From Kenya’s Daily Nation:

Kenya Revenue Authority (KRA) says it is investigating some multinationals for abusive transfer mispricing. Among them, according to Mr John Njiraini, the KRA commissioner of domestic taxes in charge of the large taxpayers, are the country’s three largest flower companies.

“We have seen cases of multinationals reporting losses in Kenyan subsidiaries while their parent firms are making huge profits. We are investigating whether they have abused their transfer pricing policies,” Mr Njiraini, said.

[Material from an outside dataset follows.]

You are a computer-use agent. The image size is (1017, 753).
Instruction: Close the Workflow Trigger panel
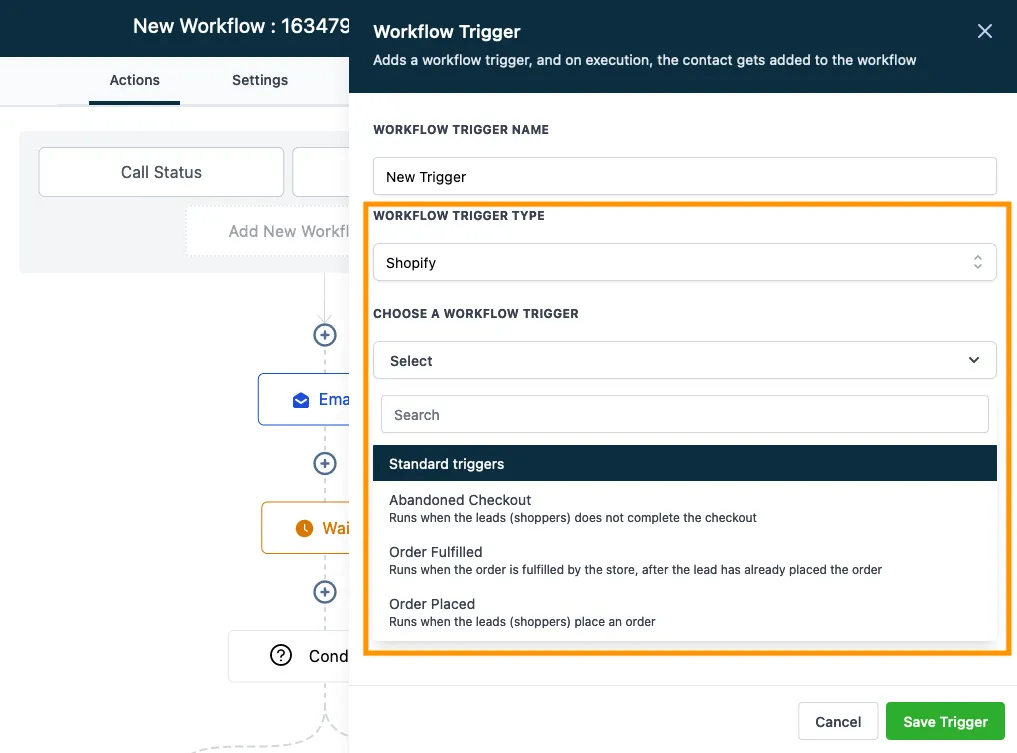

The article, quoting TJN’s Africa network, adds that there is a great problem with enforcing transfer pricing arrangements, and with the arrangements themselves:

Mr Njiraini says to be able to crack the abusive transfer pricing syndicate, Kenya requires experienced lawyers in the area as well as tax experts, who are not currently available. Some of the tax-avoidance methods are rampant because there is no legislation against them.

Recently, the OECD’s Jeffrey Owens noted that an astonishingly low 0.1 percent of foreign development assistance is allocated to supporting revenue and customs in developing countries — even though tax revenues are a multiple of the value of foreign assistance: ten times as much, in Africa’s case. It is small wonder that African and other governments have such a hard time confronting the complexities of transfer pricing abuses.

As regards transfer pricing, one of the big problems is the OECD’s so-called arm’s length principle, which is used as the international standard. Many practitioners regard it as all but unworkable – although it has to be said that the complexity that results from this arrangement does create billions in profits for large accountancy firms. As Michael Durst, Michael Durst, a former director of the U.S. Internal Revenue Services’s Advanced Transfer Pricing Program, notes:

“Experience to date is sufficient to demonstrate that the current system is based on faulty assumptions regarding the way multinational business is conducted, so that the system, no matter how hard one seeks to reform it, simply is not capable of functioning acceptably.”

Time for some fresh thinking on transfer pricing, in the interests of the citizens of developing and developed countries. And time for development organisations to start thinking seriously about tax, not least because of its importance in the context of illicit financial flows.